Emphasising that he and his fellow judges (Marilyn Richardson, Bernadette Cullen, Fiona Janes and Glenn Winslade) took into account the performances at the Preliminary Finals as well as the Finals, he said that choice of repertoire in competitions such as this is crucial, and added: “I found today’s judging quite a head-ache to be honest… If it’s not a beautiful sound I don’t want to hear it. I love beautiful voices and they have to be beautiful in all registers, from top to bottom.”

Presented by the Joan Sutherland & Richard Bonynge Foundation, the Bel Canto Award is open to Australian and New Zealand singers aged 20 to 30, and awards prizes totalling $95,000. In 2017, singers were auditioned by DVD video links and in person in London, New York, Auckland, Sydney, Melbourne, Brisbane and Perth.

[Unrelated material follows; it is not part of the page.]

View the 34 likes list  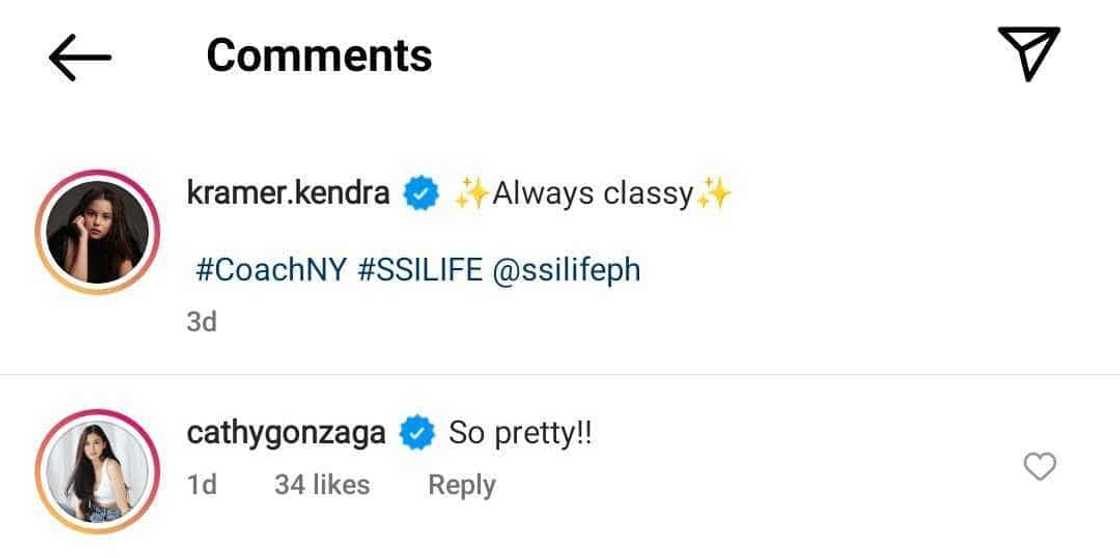point(322,485)
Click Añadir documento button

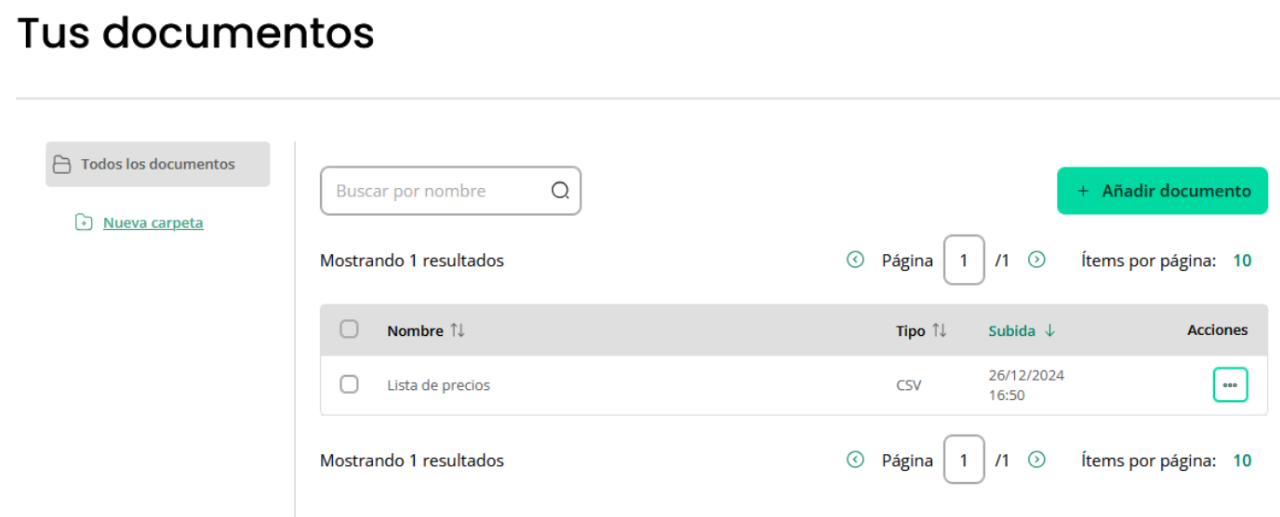pyautogui.click(x=1162, y=191)
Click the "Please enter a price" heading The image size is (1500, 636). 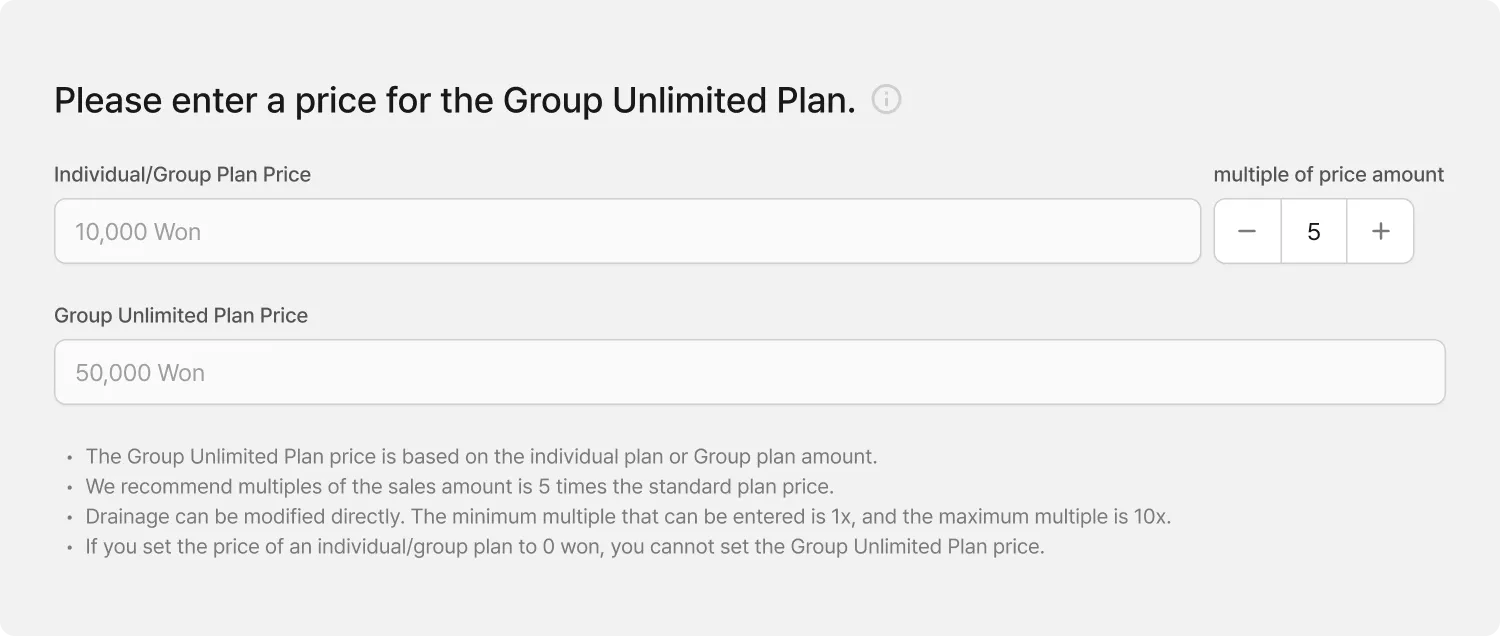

Douglass graduated with a Masters in Operatic Performance from the Quensland Conservatorium Griffith University in 2014. In 2016, she received the Amelia Joscelyne Memorial Scholarship from the Melba Opera Trust. Her opera credits include playing Miss Baggot in Benjamin Britten’s The Little Sweep at the 2015 Australian Festival of Chamber Music and Second Witch in Dido and Aeneas for the 2015 Brisbane Baroque Festival. On the concert platform, she was Alto Soloist in Handel’s Messiah with the Queensland Symphony Orchestra in 2015 and 2016, and with the Royal Melbourne Phiharmonic in 2016.

In August, Douglass performed as a soloist in Tudor Portraits with the Sydney Philharmonia Choirs. In its review of the concert, Limelight  praised her “pinpoint diction and a ripe sense of pathos”, and said, “Hers is a voice well worth hearing more of”.

Katie Lowe. Photograph courtesy of The Joan Sutherland & Richard Bonynge Foundation

The Elizabeth Connell Prize for dramatic sopranos went to 31-year old English singer Katie Lowe who sang the Suicidio from Amilcare Ponchielli’s La Gioconda and Brünnhilde’s Immolation Scene from Wagner’s Götterdämmerung. In October, Lowe will perform Brünnhilde in Act 3 of Götterdämmerung for The Mastersingers at the Henry Wood Hall in London conducted by Tony Legge (Opera Australia’s former Associate Music Director).

The concept for the Elizabeth Connell Prize was envisioned by Connell herself before she died in 2012. Open to sopranos around the world aged 25 to 34, the winner takes home a cash prize of $30,000 and the chance to audition at the Royal Opera House, Covent Garden.

Fourth prize went to Australia’s Fiona Jopson, third prize to Emma McDermott from the US who also won the Audience Choice Award, and second prize to Silja Aalto from Finland who also won the Lieder Prize. Ksenia Khovanova from the Russian Federation also made it to the Finals but had to withdraw for personal reasons.